-- Start of EXERCISE MATERIAL --

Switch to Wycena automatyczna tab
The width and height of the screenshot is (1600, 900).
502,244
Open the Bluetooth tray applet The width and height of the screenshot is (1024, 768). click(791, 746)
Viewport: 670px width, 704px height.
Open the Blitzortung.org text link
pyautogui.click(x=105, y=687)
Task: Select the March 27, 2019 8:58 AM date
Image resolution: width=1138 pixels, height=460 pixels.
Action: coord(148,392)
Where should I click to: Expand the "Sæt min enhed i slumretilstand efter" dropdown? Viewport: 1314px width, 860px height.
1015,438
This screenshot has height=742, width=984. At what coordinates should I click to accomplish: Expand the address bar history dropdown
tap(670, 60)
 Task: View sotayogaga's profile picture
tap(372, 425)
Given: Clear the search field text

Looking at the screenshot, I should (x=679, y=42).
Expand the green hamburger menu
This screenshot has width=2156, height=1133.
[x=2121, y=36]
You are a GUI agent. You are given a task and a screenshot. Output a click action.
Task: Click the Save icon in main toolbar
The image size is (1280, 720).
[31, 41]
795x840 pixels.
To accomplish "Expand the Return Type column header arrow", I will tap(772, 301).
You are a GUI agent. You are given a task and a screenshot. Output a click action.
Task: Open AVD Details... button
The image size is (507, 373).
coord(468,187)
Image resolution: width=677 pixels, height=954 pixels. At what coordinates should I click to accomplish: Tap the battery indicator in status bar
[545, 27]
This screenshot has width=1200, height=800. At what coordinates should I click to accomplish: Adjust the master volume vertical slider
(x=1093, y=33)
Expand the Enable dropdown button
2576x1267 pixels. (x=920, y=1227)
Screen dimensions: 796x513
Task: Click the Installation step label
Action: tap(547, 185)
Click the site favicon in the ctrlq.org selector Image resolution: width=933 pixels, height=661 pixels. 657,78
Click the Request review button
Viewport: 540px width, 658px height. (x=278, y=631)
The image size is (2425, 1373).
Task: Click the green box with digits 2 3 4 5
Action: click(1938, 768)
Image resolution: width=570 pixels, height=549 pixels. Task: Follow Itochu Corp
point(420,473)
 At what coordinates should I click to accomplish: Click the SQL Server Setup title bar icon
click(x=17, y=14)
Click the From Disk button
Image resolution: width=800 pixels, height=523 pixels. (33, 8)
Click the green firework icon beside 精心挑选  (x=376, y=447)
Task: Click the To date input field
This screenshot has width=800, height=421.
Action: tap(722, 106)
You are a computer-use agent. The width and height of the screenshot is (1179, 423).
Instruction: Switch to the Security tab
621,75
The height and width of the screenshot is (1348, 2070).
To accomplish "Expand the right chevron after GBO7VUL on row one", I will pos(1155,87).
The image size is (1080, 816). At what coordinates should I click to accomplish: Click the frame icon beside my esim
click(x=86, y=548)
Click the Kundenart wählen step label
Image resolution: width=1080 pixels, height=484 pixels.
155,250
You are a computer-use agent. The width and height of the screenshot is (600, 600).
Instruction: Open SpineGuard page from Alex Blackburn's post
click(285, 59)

-- End of EXERCISE MATERIAL --

Can you rewrite all the records above with "dropdown" changed to "drop-down" everywhere it occurs and everything else left the same?

EXERCISE RESULT ->
Switch to Wycena automatyczna tab
The width and height of the screenshot is (1600, 900).
502,244
Open the Bluetooth tray applet The width and height of the screenshot is (1024, 768). click(791, 746)
Viewport: 670px width, 704px height.
Open the Blitzortung.org text link
pyautogui.click(x=105, y=687)
Task: Select the March 27, 2019 8:58 AM date
Image resolution: width=1138 pixels, height=460 pixels.
Action: coord(148,392)
Where should I click to: Expand the "Sæt min enhed i slumretilstand efter" drop-down? Viewport: 1314px width, 860px height.
1015,438
This screenshot has height=742, width=984. At what coordinates should I click to accomplish: Expand the address bar history drop-down
tap(670, 60)
 Task: View sotayogaga's profile picture
tap(372, 425)
Given: Clear the search field text

Looking at the screenshot, I should (x=679, y=42).
Expand the green hamburger menu
This screenshot has width=2156, height=1133.
[x=2121, y=36]
You are a GUI agent. You are given a task and a screenshot. Output a click action.
Task: Click the Save icon in main toolbar
The image size is (1280, 720).
[31, 41]
795x840 pixels.
To accomplish "Expand the Return Type column header arrow", I will tap(772, 301).
You are a GUI agent. You are given a task and a screenshot. Output a click action.
Task: Open AVD Details... button
The image size is (507, 373).
coord(468,187)
Image resolution: width=677 pixels, height=954 pixels. At what coordinates should I click to accomplish: Tap the battery indicator in status bar
[545, 27]
This screenshot has width=1200, height=800. At what coordinates should I click to accomplish: Adjust the master volume vertical slider
(x=1093, y=33)
Expand the Enable drop-down button
2576x1267 pixels. (x=920, y=1227)
Screen dimensions: 796x513
Task: Click the Installation step label
Action: tap(547, 185)
Click the site favicon in the ctrlq.org selector Image resolution: width=933 pixels, height=661 pixels. 657,78
Click the Request review button
Viewport: 540px width, 658px height. (x=278, y=631)
The image size is (2425, 1373).
Task: Click the green box with digits 2 3 4 5
Action: click(1938, 768)
Image resolution: width=570 pixels, height=549 pixels. Task: Follow Itochu Corp
point(420,473)
 At what coordinates should I click to accomplish: Click the SQL Server Setup title bar icon
click(x=17, y=14)
Click the From Disk button
Image resolution: width=800 pixels, height=523 pixels. (33, 8)
Click the green firework icon beside 精心挑选  (x=376, y=447)
Task: Click the To date input field
This screenshot has width=800, height=421.
Action: tap(722, 106)
You are a computer-use agent. The width and height of the screenshot is (1179, 423).
Instruction: Switch to the Security tab
621,75
The height and width of the screenshot is (1348, 2070).
To accomplish "Expand the right chevron after GBO7VUL on row one", I will pos(1155,87).
The image size is (1080, 816). At what coordinates should I click to accomplish: Click the frame icon beside my esim
click(x=86, y=548)
Click the Kundenart wählen step label
Image resolution: width=1080 pixels, height=484 pixels.
155,250
You are a computer-use agent. The width and height of the screenshot is (600, 600).
Instruction: Open SpineGuard page from Alex Blackburn's post
click(285, 59)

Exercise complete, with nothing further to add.